The secret `HF_TOKEN` does not exist in your Colab secrets.
To authenticate with the Hugging Face Hub, create a token in your settings tab (https://huggingface.co/settings/tokens), set it as secret in your Google Colab and restart your session.
You will be able to reuse this secret in all of your notebooks.
Please note that authentication is recommended but still optional to access public models or datasets.


Loading checkpoint shards:   0%|          | 0/2 [00:00<?, ?it/s]

In [4]:
# Example knowledge base
documents = [
    "Lila: Lila spent years crafting the perfect sculpture, but when she finally finished, it stood as a silent reminder of the dreams she had abandoned. In the end, she realized the real art was in the journey, not the finished piece.",
    "Ethan: Ethan was always the skeptic, questioning everything, until one day, he stumbled upon a mystery that could not be explained.
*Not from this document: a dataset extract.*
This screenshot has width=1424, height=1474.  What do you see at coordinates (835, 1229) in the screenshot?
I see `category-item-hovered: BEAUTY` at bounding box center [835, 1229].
For the first time, he felt the thrill of believing in something beyond reason.",
    "Zara: Zara had always dreamed of adventure, and when the opportunity finally came, she found herself in the middle of a city she could never have imagined. But as the days passed, the unfamiliarity began to feel like home.",
    "Noah: Noah's heart longed for peace, yet his restless mind led him to constantly chase after new challenges. One quiet afternoon, he sat still and realized that peace had always been within him, waiting to be discovered."
]

# Encode the documents into embeddings
doc_embeddings = retriever_model.encode(documents)
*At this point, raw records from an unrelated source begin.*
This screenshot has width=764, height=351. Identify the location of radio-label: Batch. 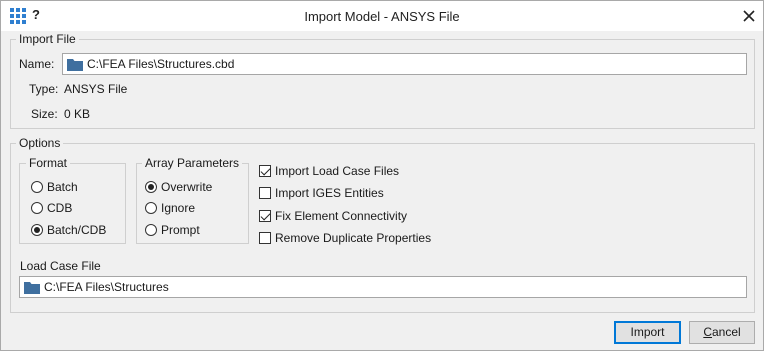
(62, 187).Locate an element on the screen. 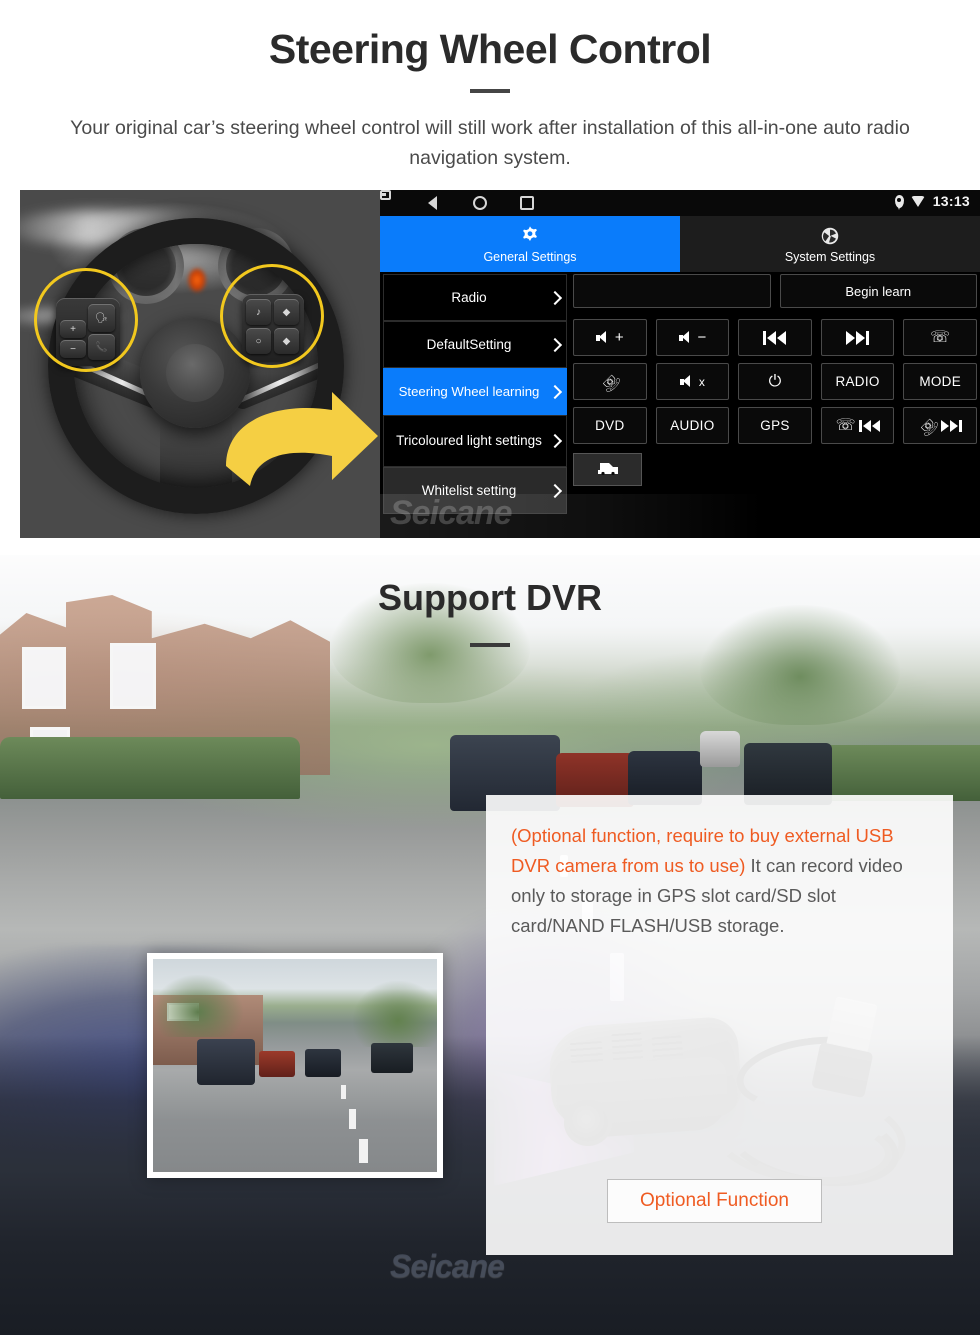  volume-down-icon is located at coordinates (686, 338).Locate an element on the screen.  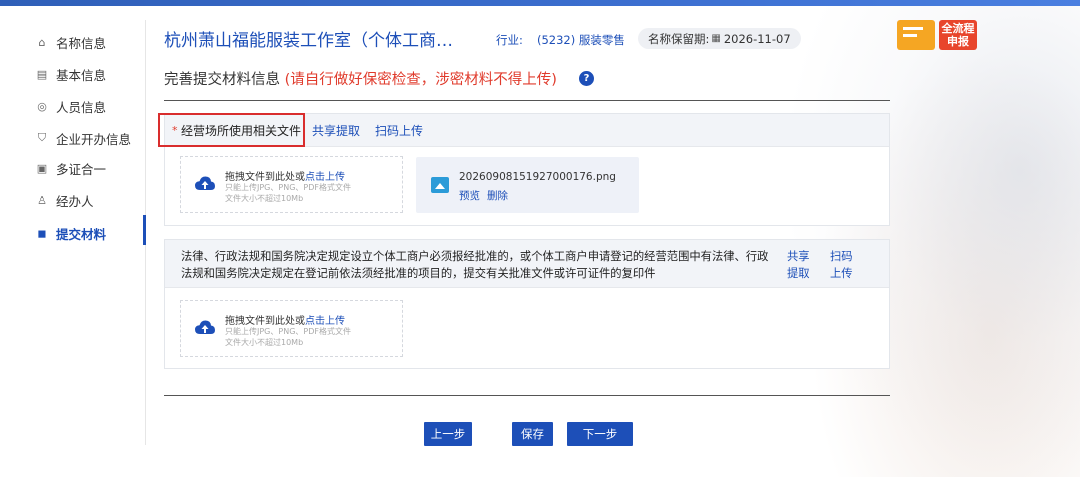
sidebar-item-submit-materials: ◼ 提交材料 is located at coordinates (71, 233).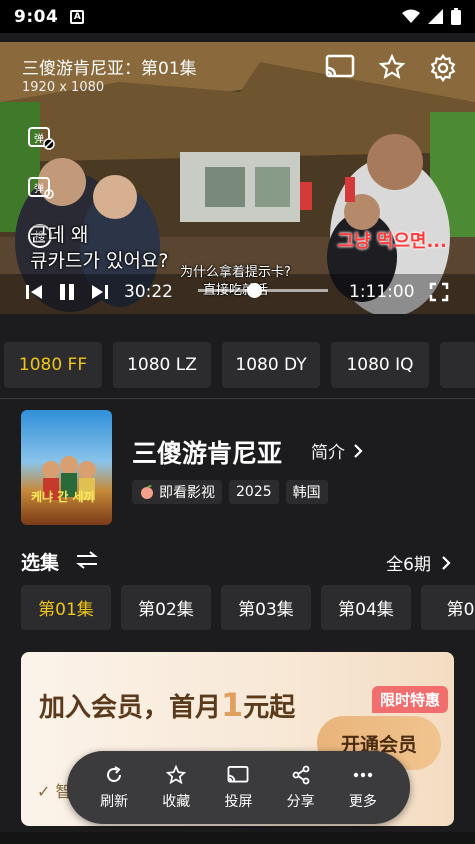 This screenshot has height=844, width=475. What do you see at coordinates (456, 16) in the screenshot?
I see `battery-icon` at bounding box center [456, 16].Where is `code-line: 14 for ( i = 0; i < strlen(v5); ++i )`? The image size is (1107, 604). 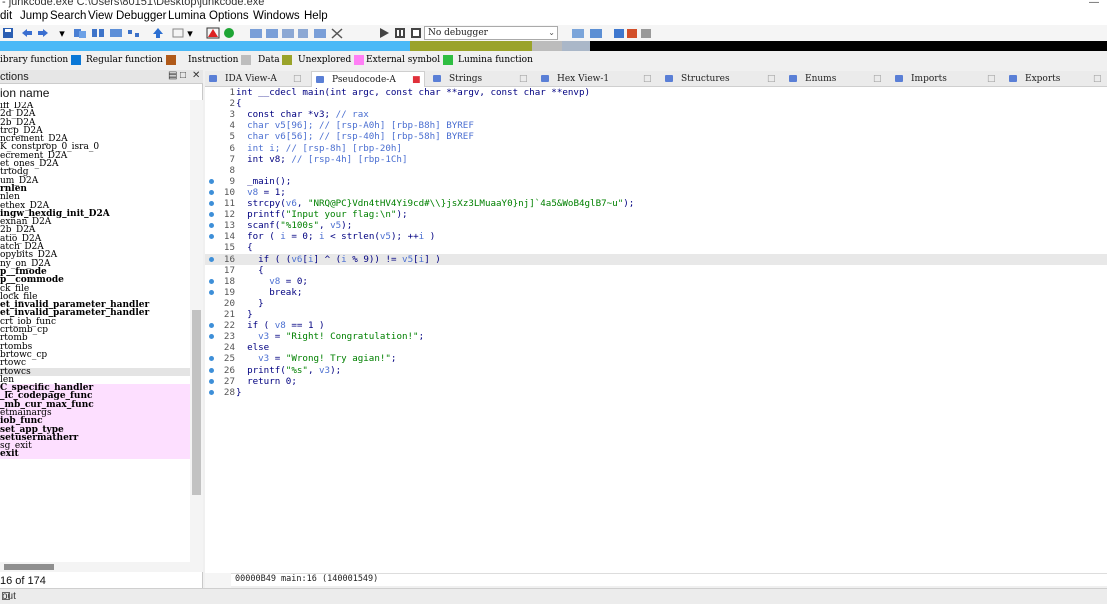
code-line: 14 for ( i = 0; i < strlen(v5); ++i ) is located at coordinates (656, 236).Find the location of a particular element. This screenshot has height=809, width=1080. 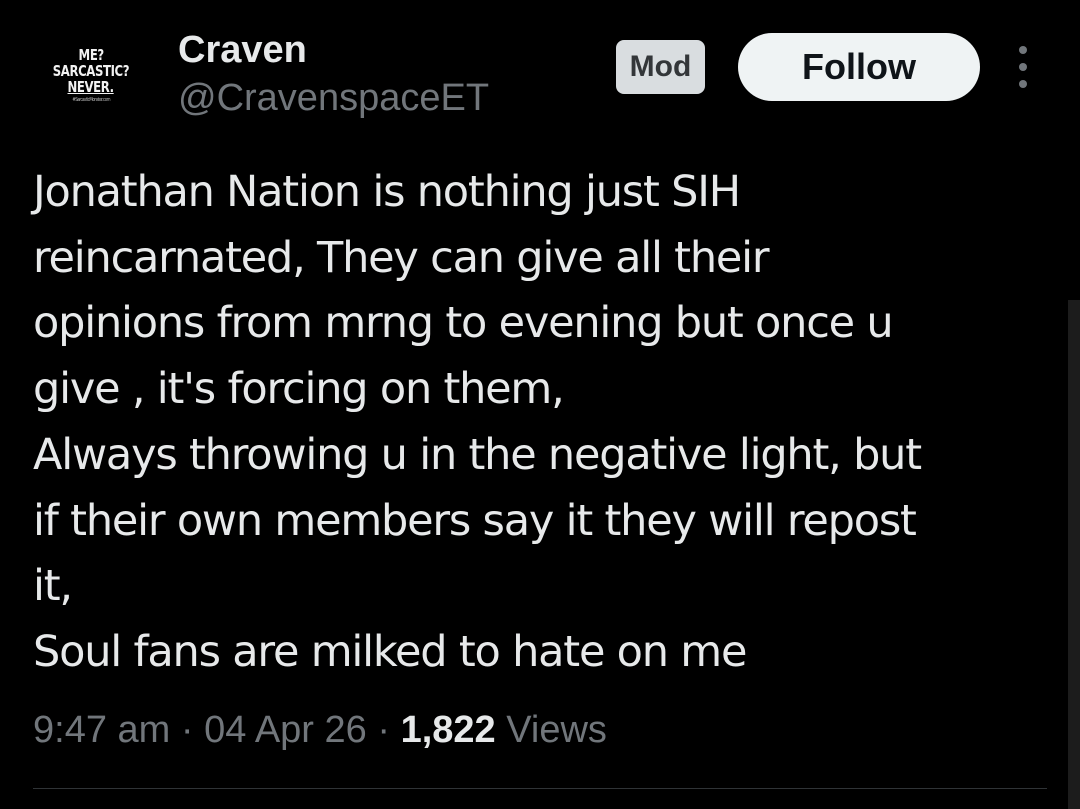

avatar-text-line-3: NEVER. is located at coordinates (91, 87).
# Function to retrieve relevant documents based on query
def retrieve(query: str, top_k: int = 1) -> List[str]:
    query_embedding = retriever_model.encode([query])
    similarities = cosine_similarity(query_embedding, doc_embeddings)
    top_indices = np.argsort(similarities[0])[::-1][:top_k]
    return [documents[i] for i in top_indices]


In [5]:
# Function to generate a response using local AutoModel
def generate(query: str, context: List[str]) -> str:
    prompt = """
    Context:
    {context}
    Using the context above answer the following question. Do not add anything else.
    Question: {query}
    Answer:
    """.format(context="\n".join(context), query=query)

    inputs = llm_tokenizer(prompt, return_tensors="pt").to(llm_model.device)
    outputs = llm_model.generate(**inputs, max_length=200, num_return_sequences=1)
    return llm_tokenizer.decode(outputs[0], skip_special_tokens=True)


In [6]:

# Main function to combine retrieval and generation
def rag_pipeline(query: str, top_k: int = 1):
    retrieved_docs = retrieve(query, top_k)
    response = generate(query, retrieved_docs)
    return response

user_query = "Tell me something about Ethan's life in 20 words?"
answer = rag_pipeline(user_query)
print("Query:", user_query)
print("Answer:", answer)

Query: Tell me something about Ethan's life in 20 words?
Answer: 
    Context:
    Ethan: Ethan was always the skeptic, questioning everything, until one day, he stumbled upon a mystery that could not be explained. For the first time, he felt the thrill of believing in something beyond reason.
    Using the context above answer the following question. Do not add anything else.
    Question: Tell me something about Ethan's life in 20 words?
    Answer:
     Ethan was a logical, analytical thinker until he encountered an unsolvable mystery that awakened his curiosity.